*** Passage ***

The family of Gbolade Ejemai, a 30-year-old, Nigerian medical student, who was murdered in Kharkov, Ukraine, allegedly by one Victoria Popvrako, is crying out for justice.
Up to 150 Nigerians living in the diaspora have been murdered across countries such as South Africa, United Arab Emirates, China and Ukraine, in the last three and half years.
Ejemai, a final-year medical student of Kharkov International Medical University, had lived in Ukraine for 10 years during which he had made an acquaintance of Popvrako.
TheCable gathered that Popvrako, a 36-year-old Ukrainian mother of two, had planned with her father to kill him.
She had invited him over to her house to have a discussion – an invitation the deceased had unsuspectingly honoured.
“At 10:22 a.m, I received a distress message from him,” his young widow, Victoria Luganska, told TheCable, in a phone interview.
The message read –Traktorostroitelei 95, 188 apartment, call police! that there is a conflict.
“As I was trying to do that, he called me again at 10:36 am, crying and saying that they had stabbed him.”Before Luganska could get there, she met an ambulance conveying him to the hospital (City Clinical Hospital for Emergency and Emergency Medicine), where he later slipped into coma.

*** End of Passage ***
*** Provided data ***

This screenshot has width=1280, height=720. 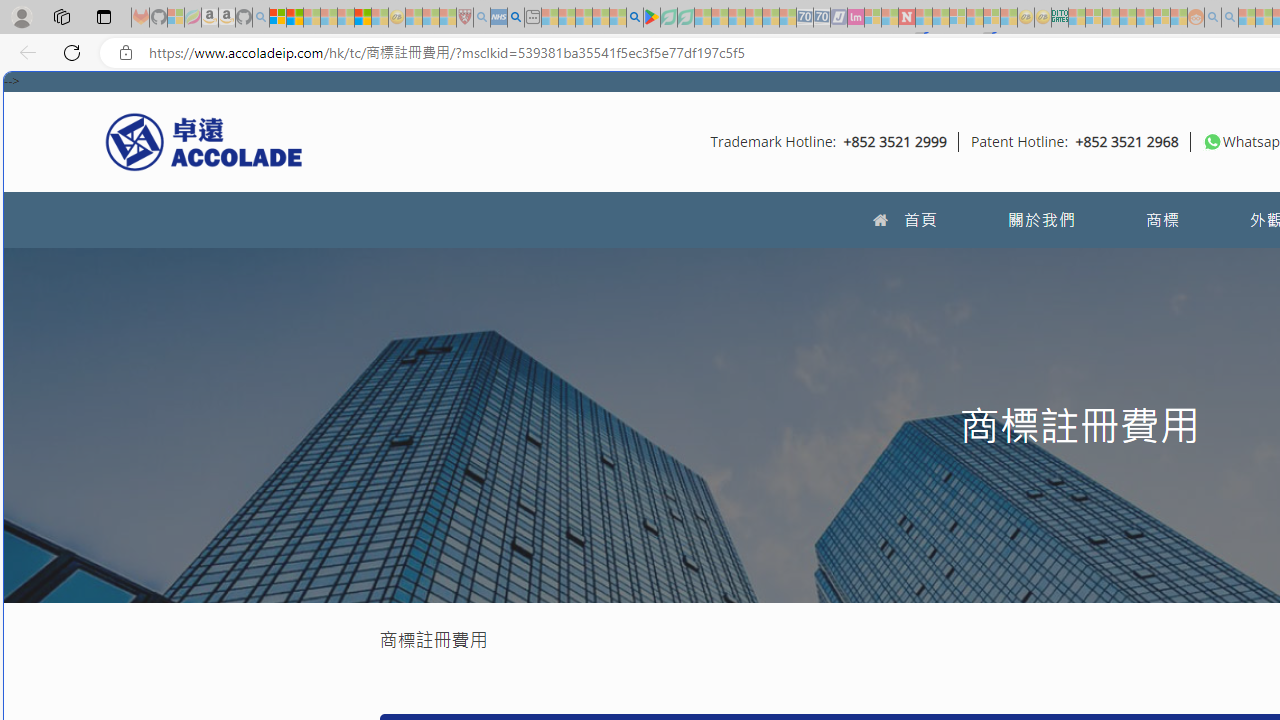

*** End of Provided data ***

_Task directions_: Continue the report on the killing of Gbolade Ejemai from its last sentence. The lines above have nothing to do with the report on the killing of Gbolade Ejemai.

_Response below_:
Segun Ashade, a friend of the deceased, also told TheCable, in a phone chat, that the whole incident was master-minded and executed by the lady and her father.
Ashade recounted that the deceased narrated his ordeal on hospital bed, three days after he came out of coma.
“Gbolade said they had an argument in the room. (The girl’s father, Mr. Popravko was reportedly in the house as well on that day). In the heat of the argument, the lady’s father brought a knife with which the lady stabbed Gbolade in the stomach.
”He later heard them saying this is not enough to kill him, get something else! The father scuttled in and out of the room and returned with a hammer, and struck Gbolade on the head with it,” he said.
It was reported that after two unsuccessful surgeries, he eventually passed on five days later (August 14) from complications of the injuries sustained from the incident.
When TheCable visited the family in the Egbeda area of Lagos on Friday, it was an ambience of unspeakable grief.
The family said although nothing could be done to bring back their beloved son, they want speedy justice served on the perpetrators of the murder.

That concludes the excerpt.